= Work to be completed =
Beneath this line are the data; copy exactly the part of them that opens with the line containing "[Twitter] (29, 1025)" and closes with the line containing "[Facebook] (60, 1025)", and only that part.

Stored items
━━━━━━━━━━━━━━━━━━━━
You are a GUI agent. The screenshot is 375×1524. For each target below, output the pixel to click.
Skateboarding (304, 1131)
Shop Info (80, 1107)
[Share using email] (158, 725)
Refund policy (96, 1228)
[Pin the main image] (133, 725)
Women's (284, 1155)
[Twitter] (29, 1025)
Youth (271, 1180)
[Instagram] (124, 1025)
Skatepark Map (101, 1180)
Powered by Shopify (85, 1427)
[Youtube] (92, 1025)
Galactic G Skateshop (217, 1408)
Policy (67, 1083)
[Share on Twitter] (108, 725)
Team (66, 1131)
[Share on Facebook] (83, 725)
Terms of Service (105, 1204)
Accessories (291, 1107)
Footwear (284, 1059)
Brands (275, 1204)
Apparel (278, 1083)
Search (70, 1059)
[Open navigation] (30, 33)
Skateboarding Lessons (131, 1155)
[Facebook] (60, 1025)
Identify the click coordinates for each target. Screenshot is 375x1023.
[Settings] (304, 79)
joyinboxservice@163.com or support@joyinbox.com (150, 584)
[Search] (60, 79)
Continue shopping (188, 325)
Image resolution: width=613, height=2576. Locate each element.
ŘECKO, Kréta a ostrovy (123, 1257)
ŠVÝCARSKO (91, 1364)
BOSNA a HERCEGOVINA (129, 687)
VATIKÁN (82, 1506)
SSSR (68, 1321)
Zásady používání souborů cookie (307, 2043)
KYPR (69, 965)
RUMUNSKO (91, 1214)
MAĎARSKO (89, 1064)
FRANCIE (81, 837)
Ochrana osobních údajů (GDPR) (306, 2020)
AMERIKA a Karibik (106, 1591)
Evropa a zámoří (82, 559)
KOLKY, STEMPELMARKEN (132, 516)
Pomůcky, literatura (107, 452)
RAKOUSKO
━━━━━━━━━━━━━━━━━━━━
= Solution to this exercise =
[Twitter] (29, 1025)
Youth (271, 1180)
[Instagram] (124, 1025)
Skatepark Map (101, 1180)
Powered by Shopify (85, 1427)
[Youtube] (92, 1025)
Galactic G Skateshop (217, 1408)
Policy (67, 1083)
[Share on Twitter] (108, 725)
Team (66, 1131)
[Share on Facebook] (83, 725)
Terms of Service (105, 1204)
Accessories (291, 1107)
Footwear (284, 1059)
Brands (275, 1204)
Apparel (278, 1083)
Search (70, 1059)
[Open navigation] (30, 33)
Skateboarding Lessons (131, 1155)
[Facebook] (60, 1025)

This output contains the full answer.